Accusing key business groups of watered-down education agendas and lukewarm support for the Bush Administration, the Heritage Foundation has heated up a campaign to push the organizations into embracing parental choice.
In recent publications and meetings, the Washington-based conservative think tank has hit the National Alliance of Business, the Business Roundtable, and the Committee for Economic Development with a barrage of criticism focused on the charge that the groups have flouted rank-and-file business opinions by shunning support for choice.
“There is a noticeable difference ... between business groups at state and local levels, and national organizations,” said the foundation’s newsletter, The Business/Education Insider. “The former are eager to challenge the political status quo; the latter seem often to pay only lip service to fundamental change and more likely in practice to mimic the positions espoused by the education establishment.”
Another edition of the newsletter accused the business groups of “taking a back seat in the Administration’s campaign to win Congressional approval” of the President’s America 2000 education package.
Those messages have been carried to the 2,000 names on the newsletter’s mailing list as well as at Heritage education seminars in Dallas, Philadelphia, and Detroit.
Although they at first ignored the Heritage Foundation’s criticisms, the groups say they have now been forced to respond. Michael Caputo, a spokesman for the N.A.B., noted that a dozen callers over the past two months have demanded to know why his organization does not support either choice or America 2000.
“It seems to be coming to a head,” he said.
‘Not Missionaries for Choice’
All three organizations insist that Heritage is badly misrepresenting their positions. They have accepted choice, they contend, but believe it is just one aspect of education reform and should not be overemphasized. “The three organizations are singing from the same song sheet on choice,” Mr. Caputo said. “We’re all supportive of choice, but we’re not missionaries for choice. Maybe that’s a sober realm beyond the reach of the Heritage Foundation.”
Mr. Caputo accused the think tank of trying to use education to regain the prominence it had during the early years of the Reagan Administration.
“It looks like they’re trying to muscle their way back to the table,” he said.
As for America 2000, all three are firmly behind it, said Sandra Kessler Hamburg, the c.E.D.'s education-research director, while adding that certain aspects of the plan have raised doubts among leaders of the business groups.
Those aspects boil down to choice, according to Jeanne Allen, education-policy analyst for Heritage.
“They’re supporting educational choice the way the [National Education Association] supports educational choice,” Ms. Allen asserted. “It’s such a compelling issue that they have to take some position. They don’t want to oppose it and bear the consequences, but since they’re [Washington] insiders, they can’t support it.”
But leaders of the business organizations say their support of choice as part of a broad education-reform framework is a well-thought-out and reasonable position with no political motivations.
Harming Research Effort?
The business groups also warn that the Heritage Foundation’s attacks are beginning to have harmful consequences.
The reason, say officials of the business groups, is that many corporate leaders view America 2000 as being identical to the New American Schools Development Corporation, which hopes to raise $200 million from business to fund innovative education research.
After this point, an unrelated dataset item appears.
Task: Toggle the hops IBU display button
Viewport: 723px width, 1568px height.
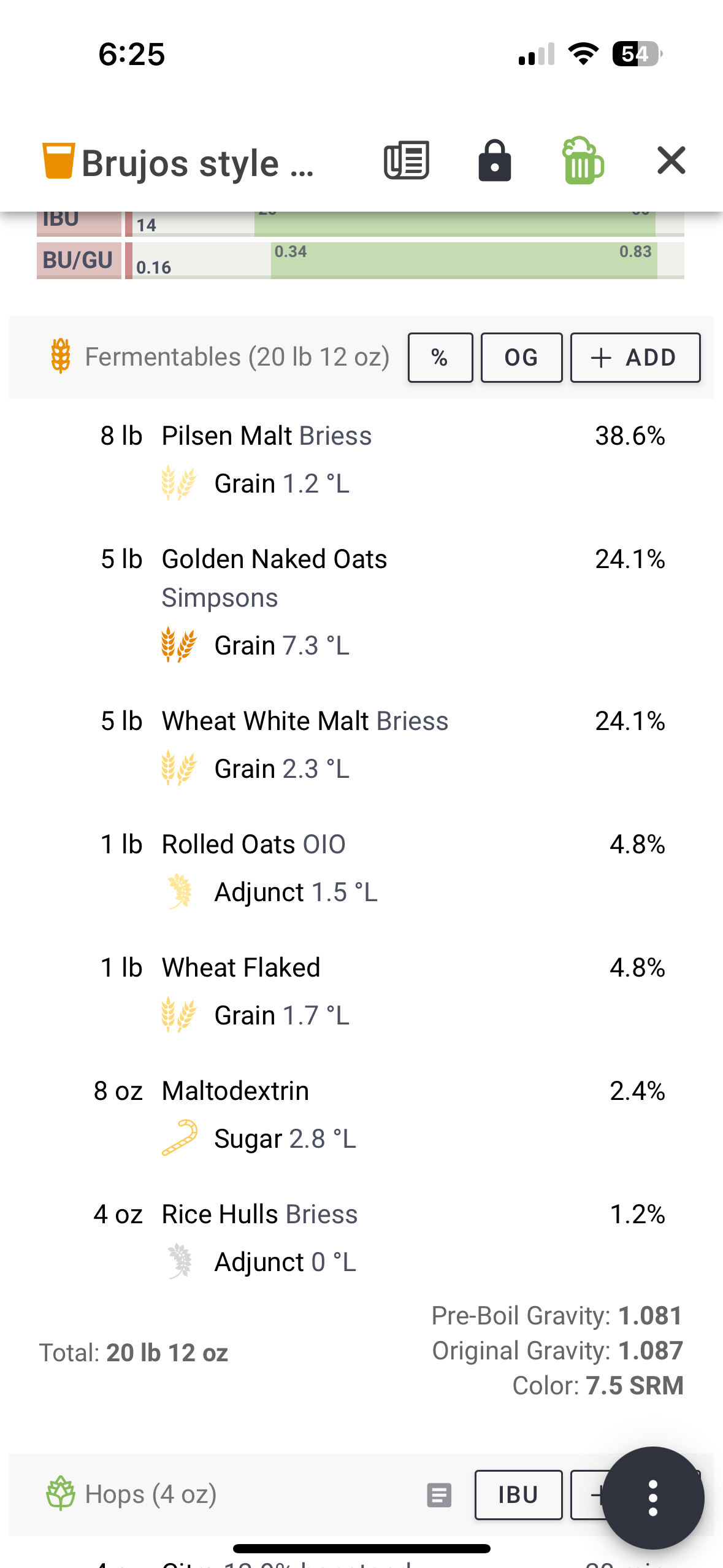Action: click(518, 1494)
The research effort is only one component of President Bush’s education program, however.
The national organizations worry that if business people think the most prestigious organizations do not support America 2000--as Heritage contends--they will be reluctant to contribute to the N.A.S.D.C.
New-schools officials plan to focus their fund-raising drive primarily on large corporations.
While not backing down on her criticism, Ms. Allen said such fears were ridiculous.
“The people who are going to give money are not the types who are going to be influenced by what I do,” she said. “I’m not under the delusion that I’m going to change the mind of a John Akers,” the chief executive officer of International Business Machines Corporation.